Ele me conhecia como ninguém. E era por isso que, apesar de tudo, eu ainda voltava a Portland, não pela cidade, mas por ele.
- O que eu acho realmente engraçado é que uma criatura como você goste de climas agradáveis e odeie tanto climas frios! Eu podia sentir a ironia dele de longe.
- Uma criatura como eu? Perguntei.
- Uma pobre alma sombria e atormentada pelo vazio da sua própria existência! Ele respondeu
- Não deveria ser eu a amar o sol ao invés de você.
"Mas você teve cuidados maternos que te ajudaram a superar a tempestade." Pensei enquanto o ouvia tagarelar.
- Eu mal posso esperar para te ver! Ele continuou
- Quero muito te apresentar a uma pessoa.
Meu coração se aqueceu. Finalmente. Talvez, finalmente, Simon tivesse encontrado alguém que correspondesse à sua bondade. Ele merecia ser feliz.
- Você vai adorar conhecê-la! Acrescentou.
- Ela é gentil, focada, trabalhadora e educada. Era para eu ter apresentado vocês dois antes, mas ela é tão ocupada...
- Ah, então é uma mulher? Provoquei.
- Você é um idiota, Maxon! Ele retrucou, e logo riu.
- Eu te amo, irmão...
A lembrança se dissipou como fumaça quando a voz fria de Madeleine voltou a invadir meu ouvido.
- Maxon? Você está me ouvindo, filho?
"Filho". Quantos anos fazia desde a última vez que ela havia me chamado assim? A palavra soava estranha, deslocada.
Um longo suspiro escapou de mim, pesado, dolorido. Me abaixei, recuperei o celular do chão e levei-o de volta ao ouvido, ainda que minhas mãos tremessem tanto que mal consegui segurá-lo.
- Eu estou voltando! Declarei, a decisão saindo de mim antes mesmo que eu pudesse refletir.

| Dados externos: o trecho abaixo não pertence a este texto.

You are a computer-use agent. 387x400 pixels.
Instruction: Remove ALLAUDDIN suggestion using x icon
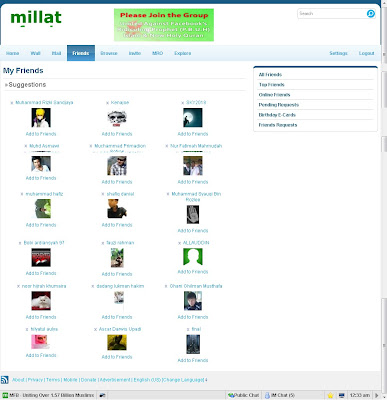[180, 243]
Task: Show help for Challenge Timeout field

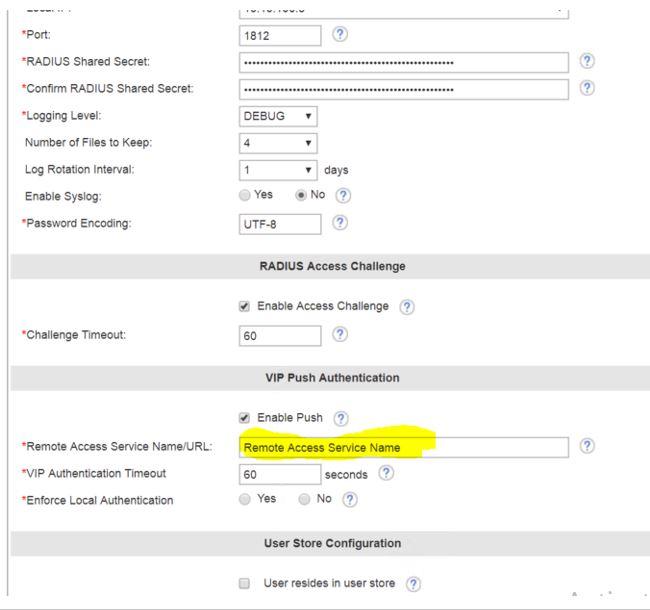Action: (x=340, y=336)
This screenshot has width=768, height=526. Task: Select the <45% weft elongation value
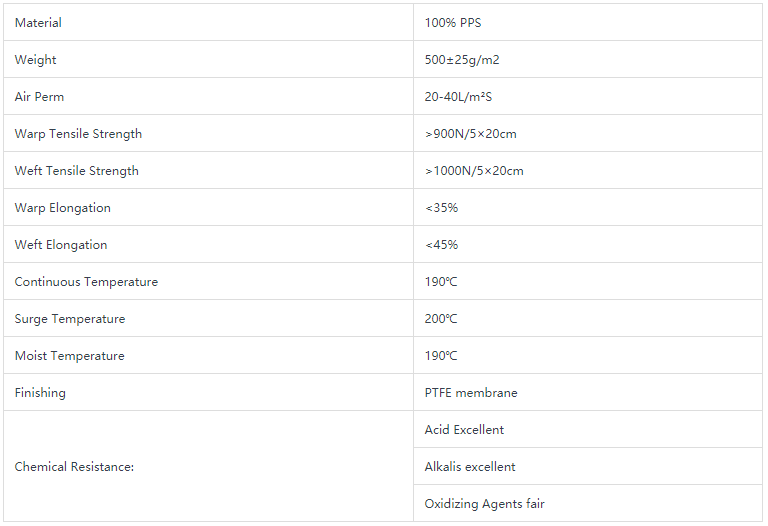441,245
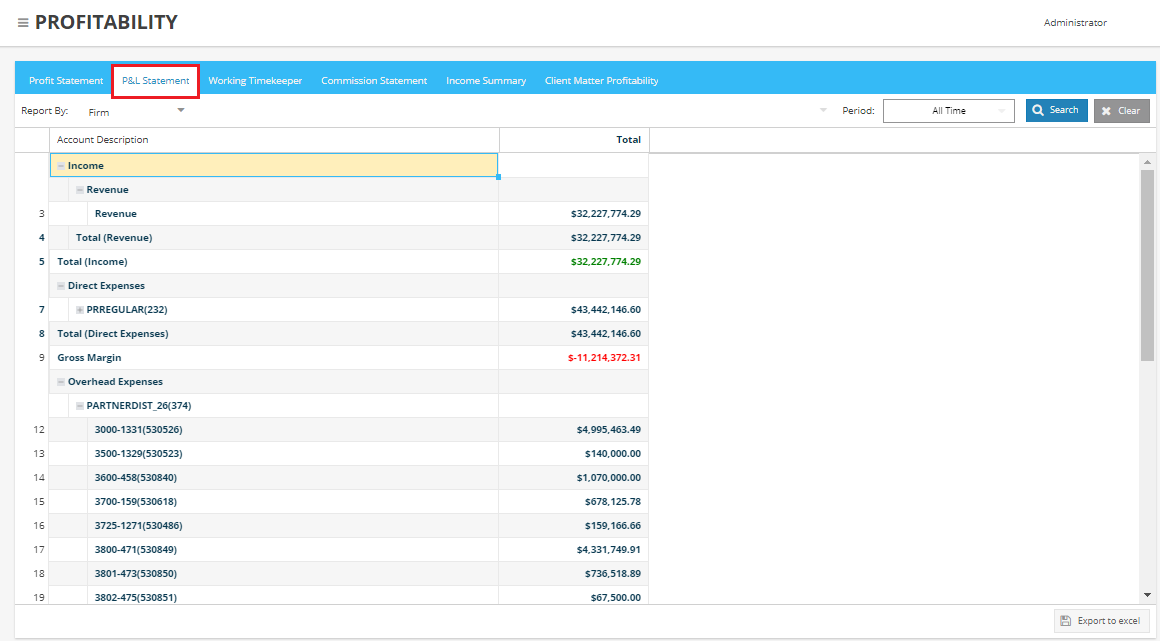Collapse the Overhead Expenses section
Viewport: 1160px width, 641px height.
click(62, 382)
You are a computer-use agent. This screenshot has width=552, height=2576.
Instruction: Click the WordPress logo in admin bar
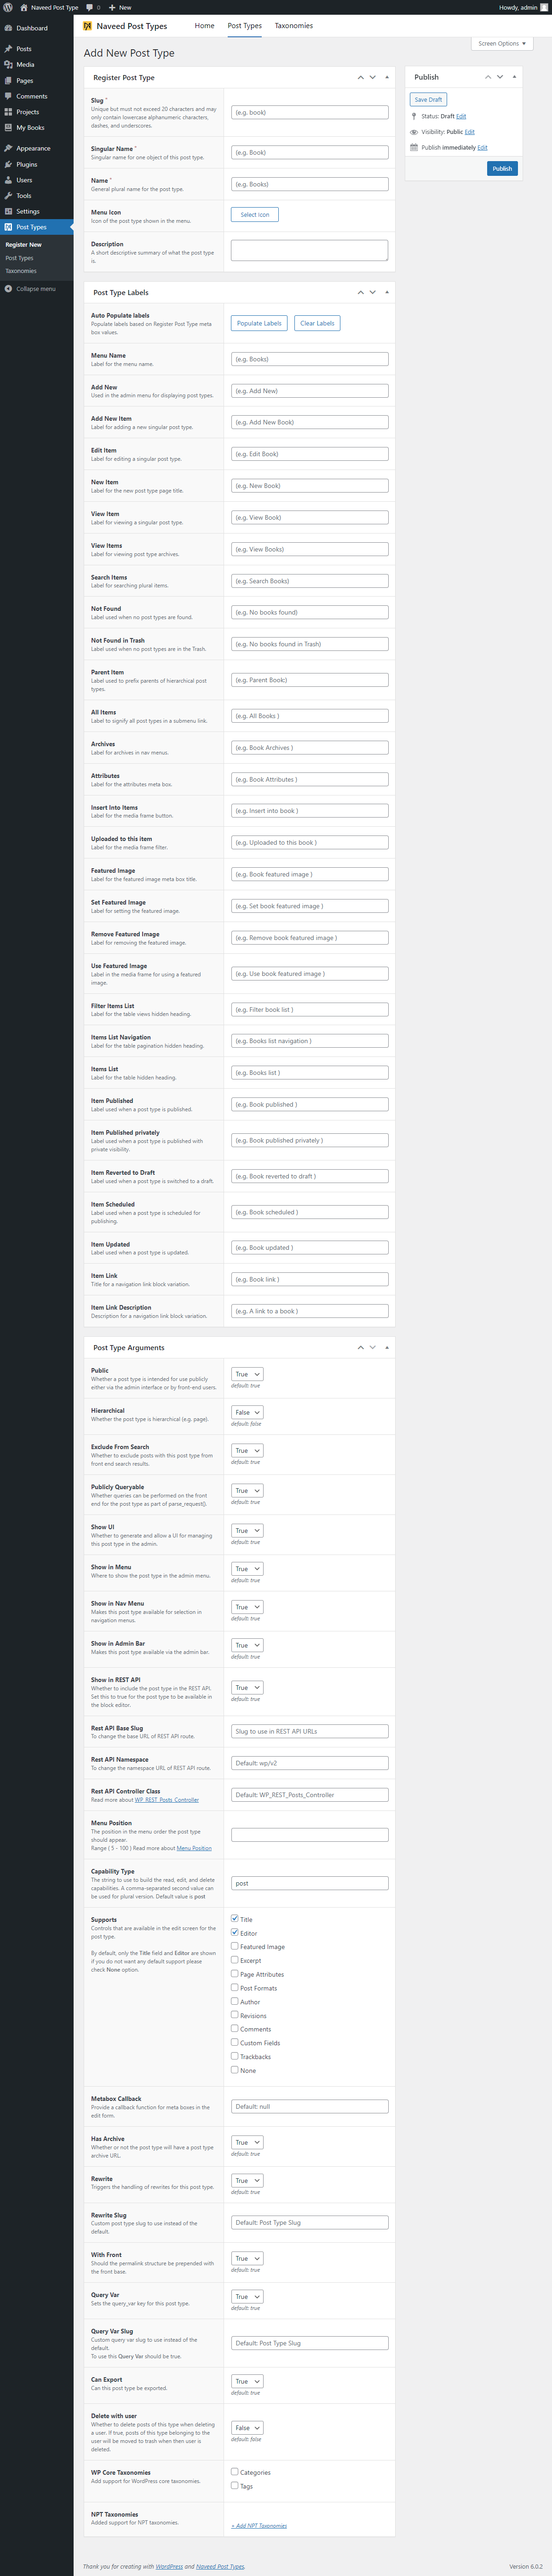[x=8, y=7]
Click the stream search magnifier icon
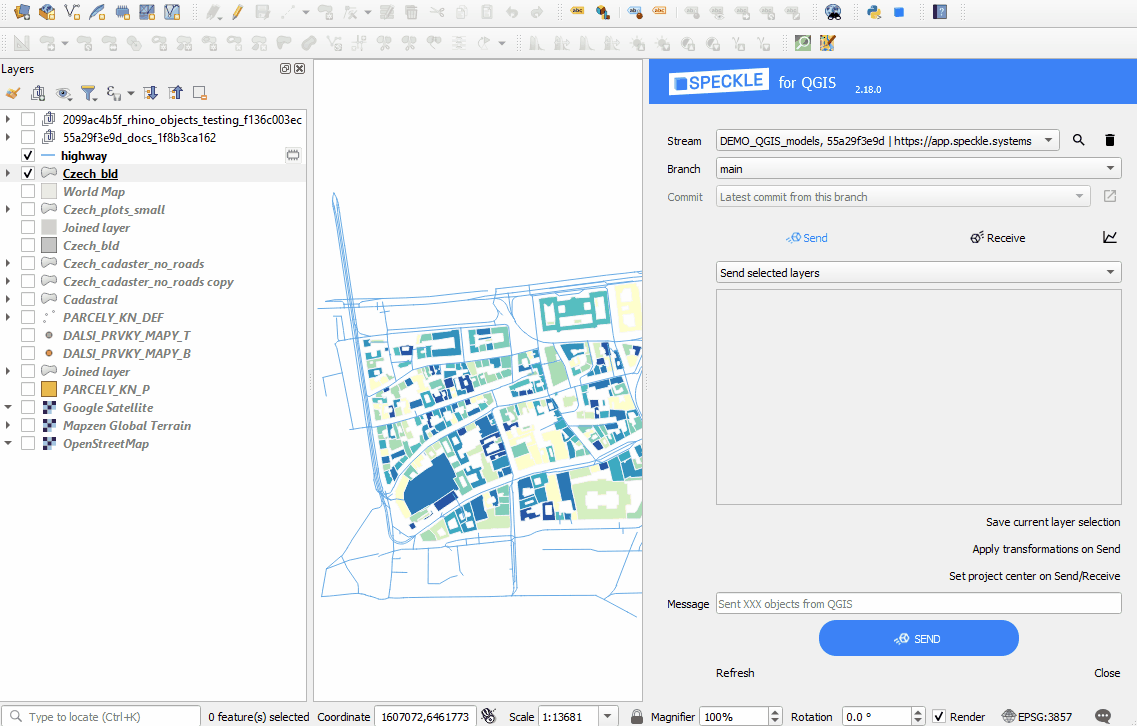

Diziam que gêmeos tinham uma conexão diferente, algo inexplicável, quase místico. Uma linha invisível que os unia para sempre.
Que mentira!
Gerados na mesma bolsa. Alimentados pelo mesmo cordão umbilical. Partilhando o mesmo sangue, as mesmas memórias de infância, os mesmos segredos. E, ainda assim, eu não consegui sentir a dor dele. Não consegui proteger o meu irmão.